Stored records:
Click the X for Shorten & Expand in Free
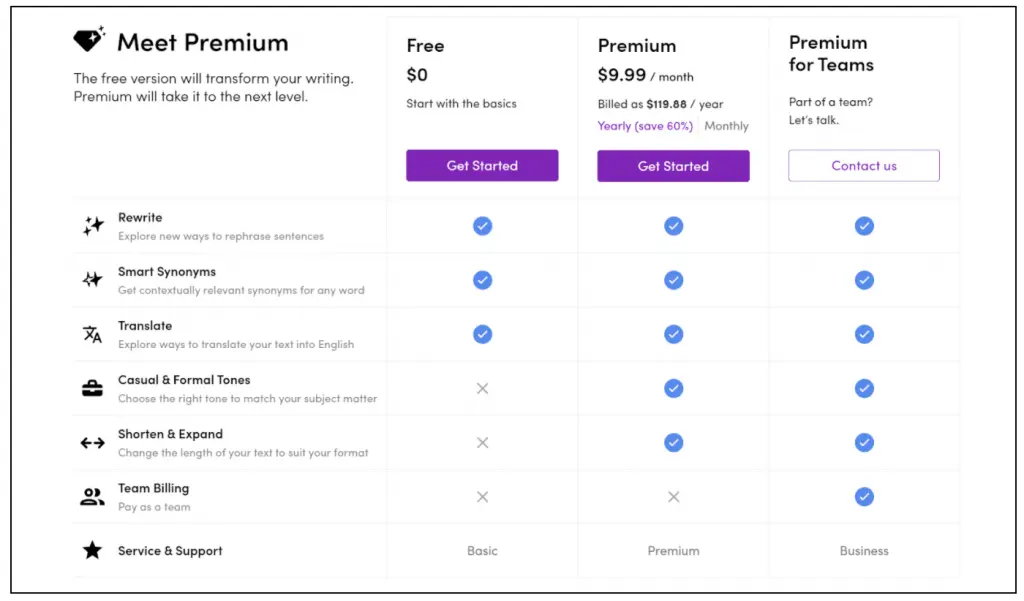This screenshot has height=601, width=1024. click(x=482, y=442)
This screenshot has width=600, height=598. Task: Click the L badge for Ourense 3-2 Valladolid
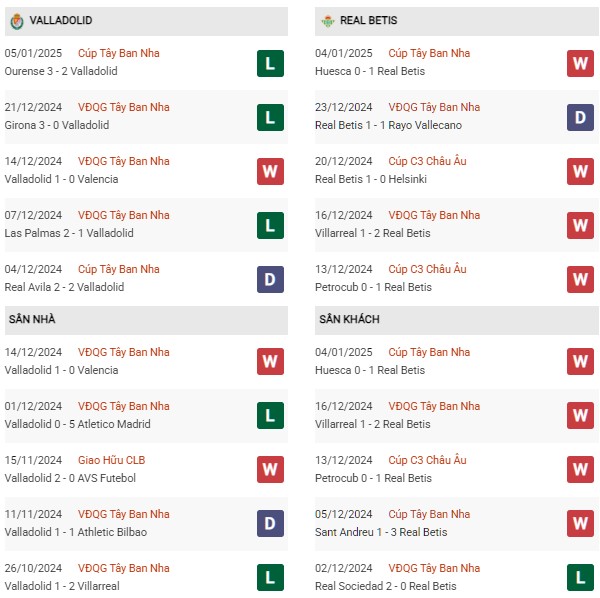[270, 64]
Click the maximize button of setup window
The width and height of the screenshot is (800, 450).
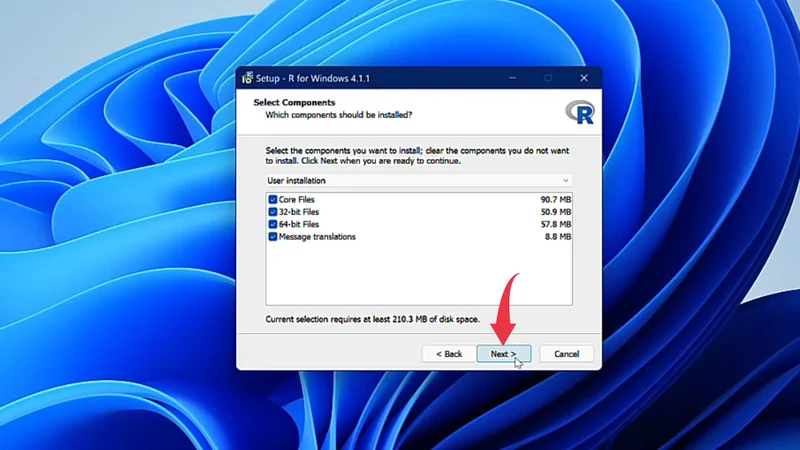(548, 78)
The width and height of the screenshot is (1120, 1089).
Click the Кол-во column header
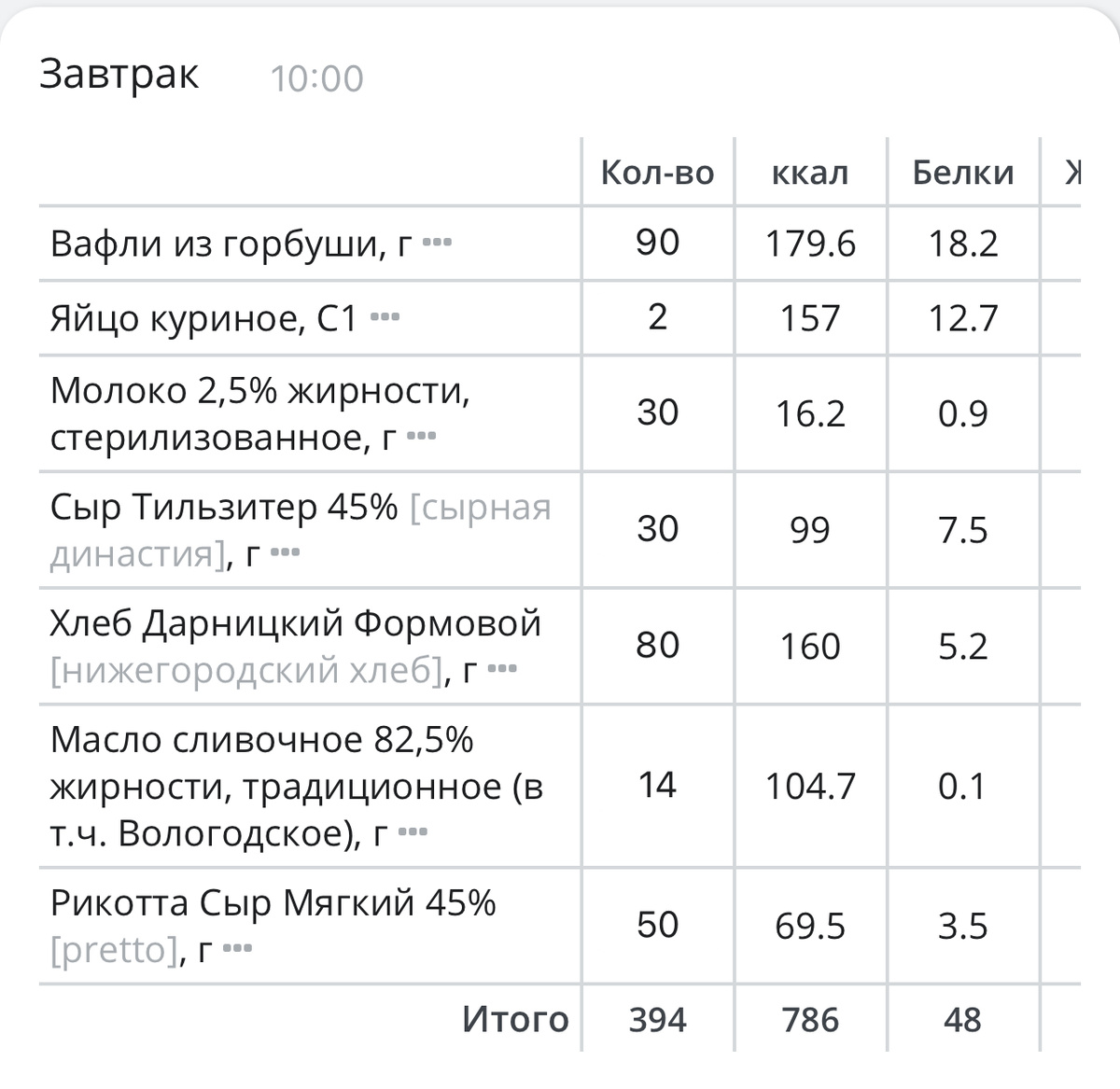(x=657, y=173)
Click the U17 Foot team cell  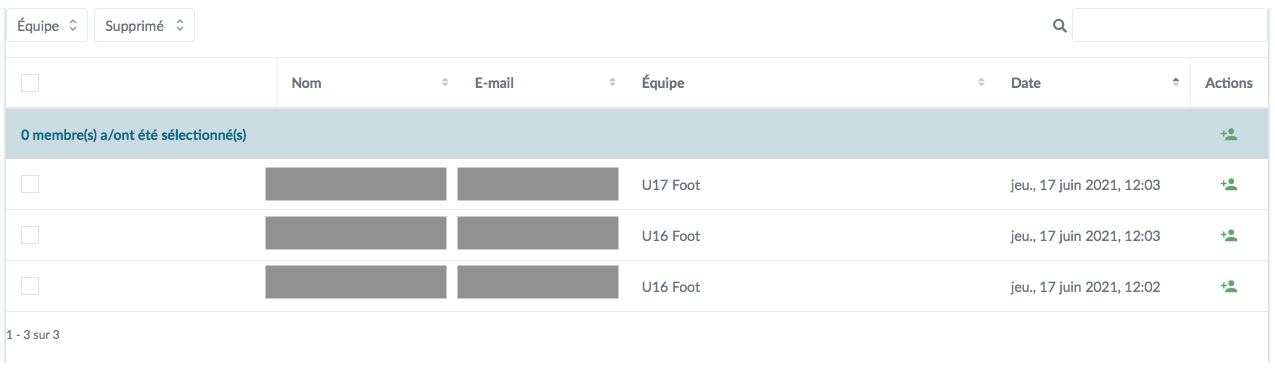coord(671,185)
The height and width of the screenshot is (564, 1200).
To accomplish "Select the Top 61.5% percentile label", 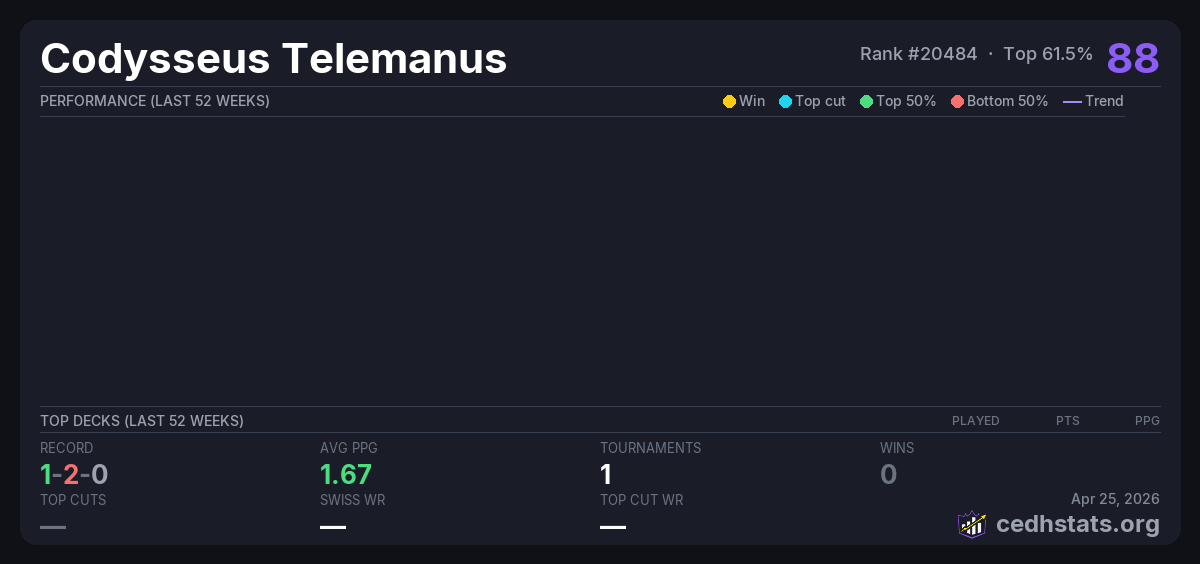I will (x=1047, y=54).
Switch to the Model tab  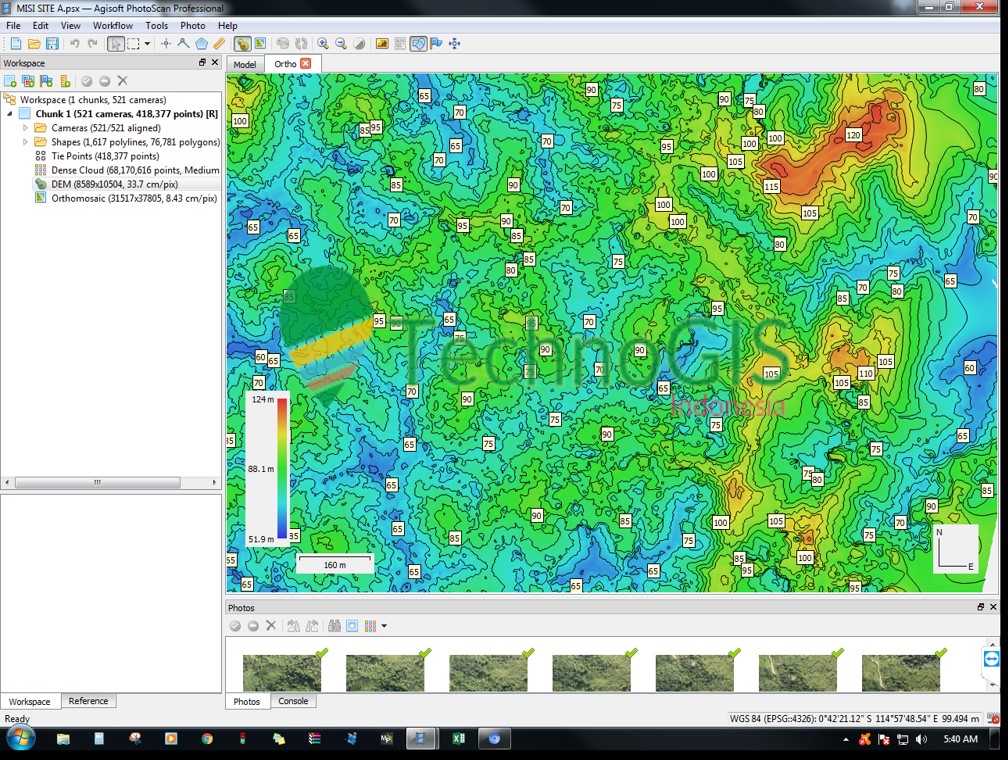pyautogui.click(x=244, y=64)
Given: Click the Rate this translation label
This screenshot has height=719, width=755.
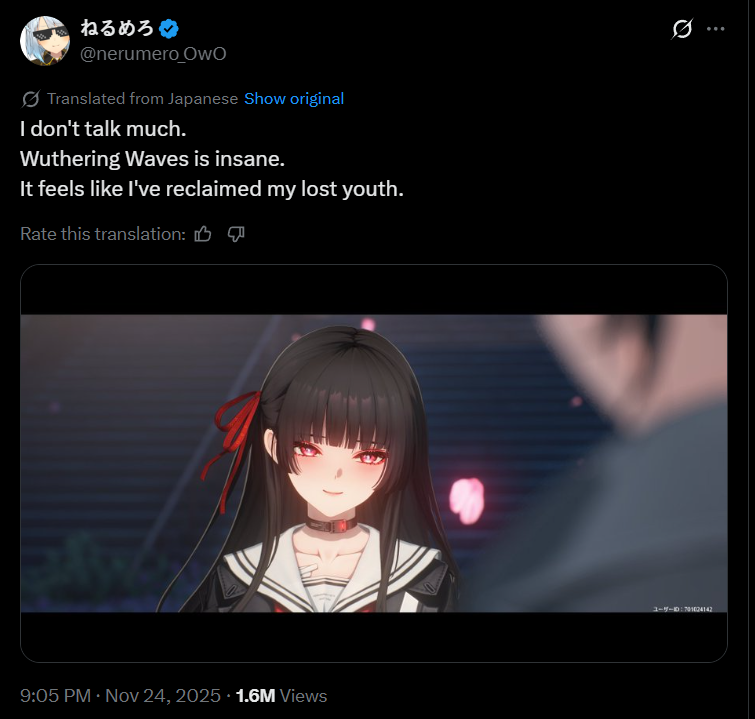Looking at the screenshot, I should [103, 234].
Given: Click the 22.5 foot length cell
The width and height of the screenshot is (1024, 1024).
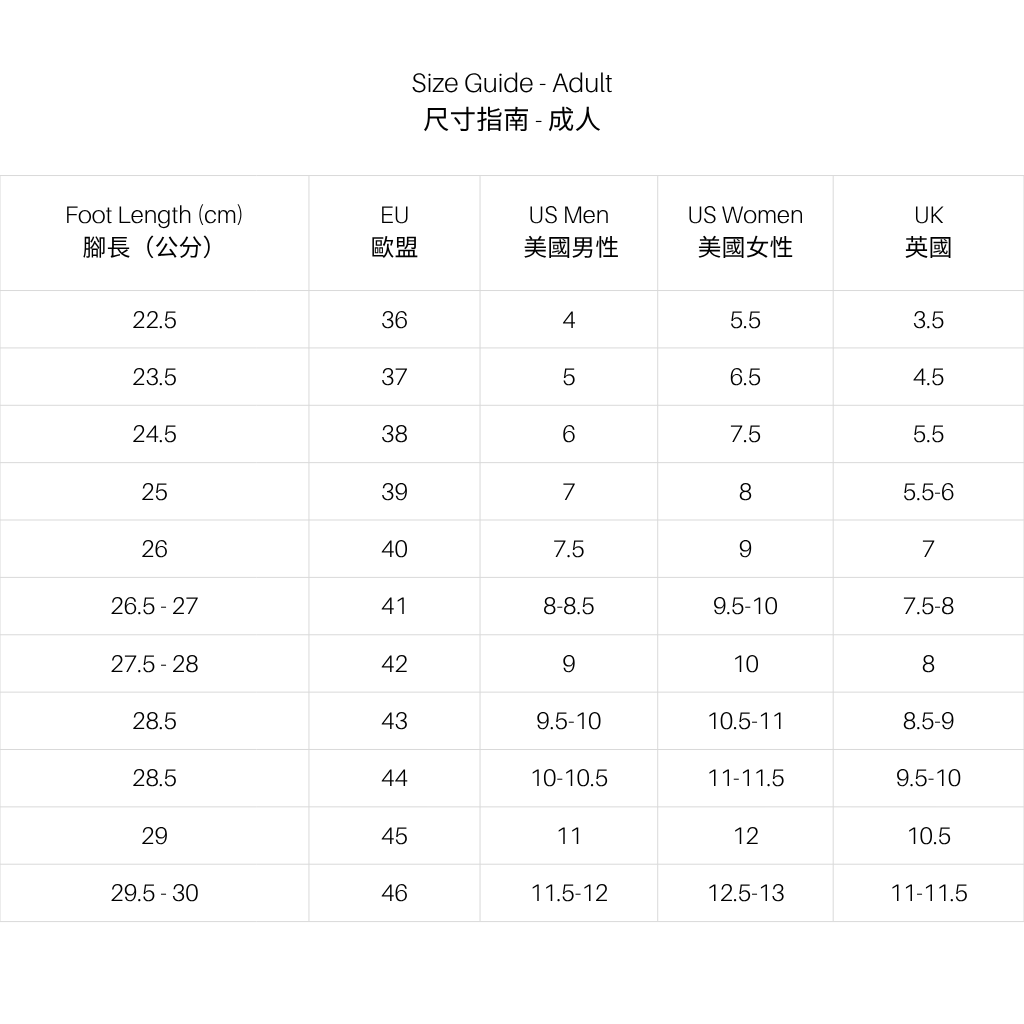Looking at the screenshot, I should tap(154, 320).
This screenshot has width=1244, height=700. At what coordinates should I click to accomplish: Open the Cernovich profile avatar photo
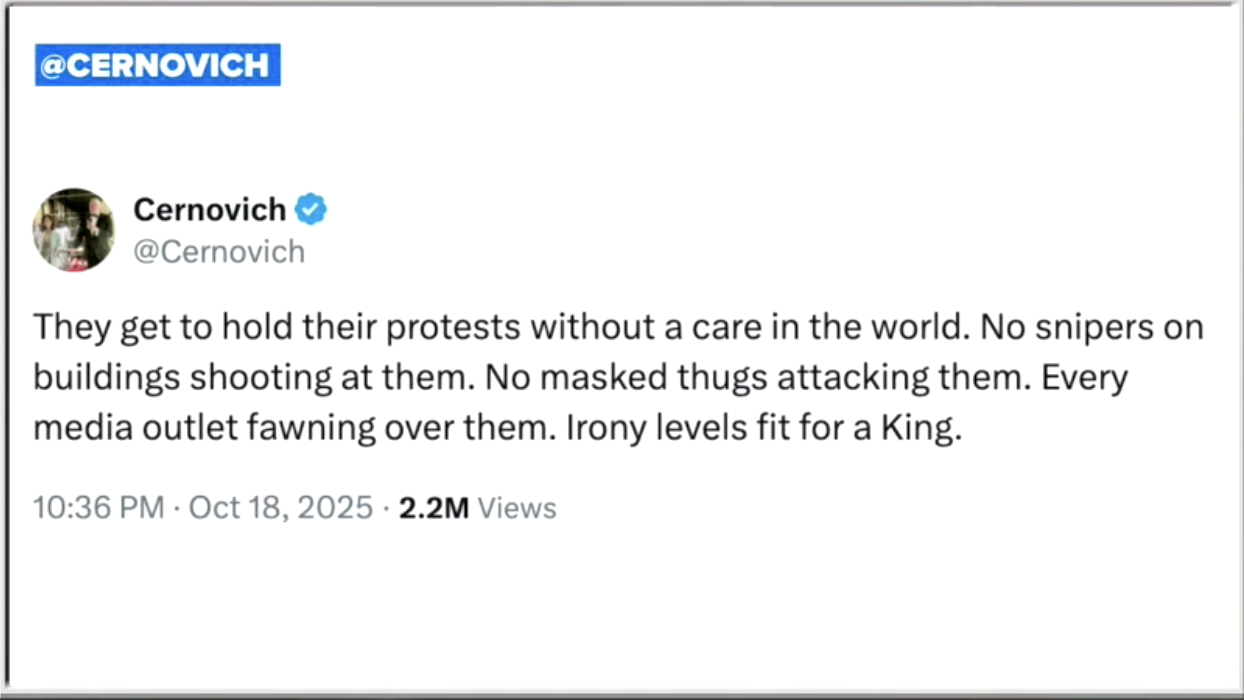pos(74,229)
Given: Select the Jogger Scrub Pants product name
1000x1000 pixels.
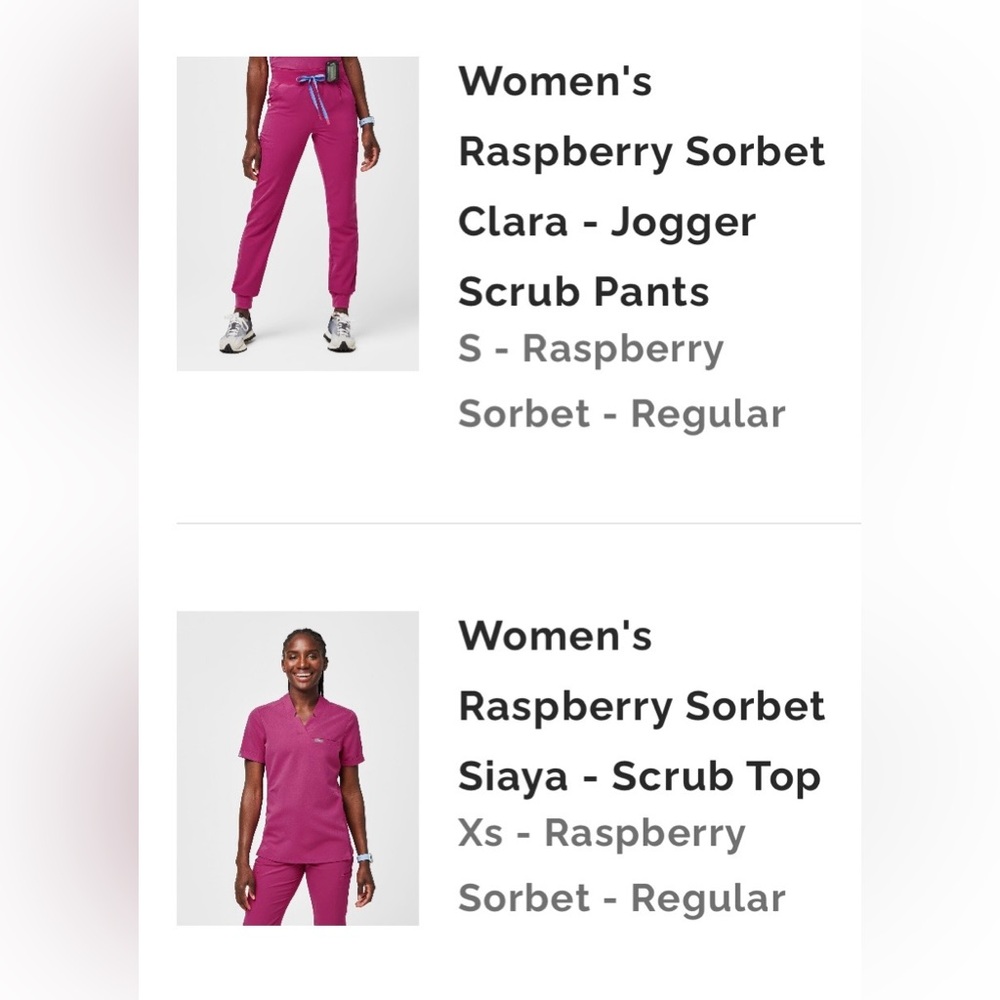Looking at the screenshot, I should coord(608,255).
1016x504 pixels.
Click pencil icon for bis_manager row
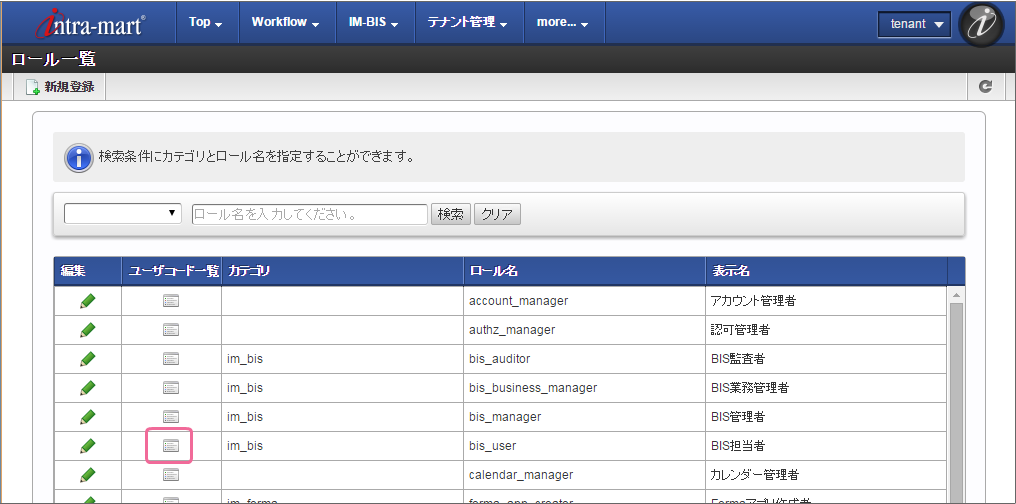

§ Task brief: Nothing but the lines from the one with "The width and height of the screenshot is (1024, 1024)." to the one with "1016x504 pixels." above, both included, should be transcribed, exactly and without pictures.

§ Exercise solution:
The width and height of the screenshot is (1024, 1024).
Looking at the screenshot, I should tap(154, 320).
This screenshot has width=1244, height=700. At what coordinates should I click to accomplish: Open the Cernovich profile avatar photo
pos(74,229)
Given: Select the Jogger Scrub Pants product name
1000x1000 pixels.
Looking at the screenshot, I should coord(608,255).
1016x504 pixels.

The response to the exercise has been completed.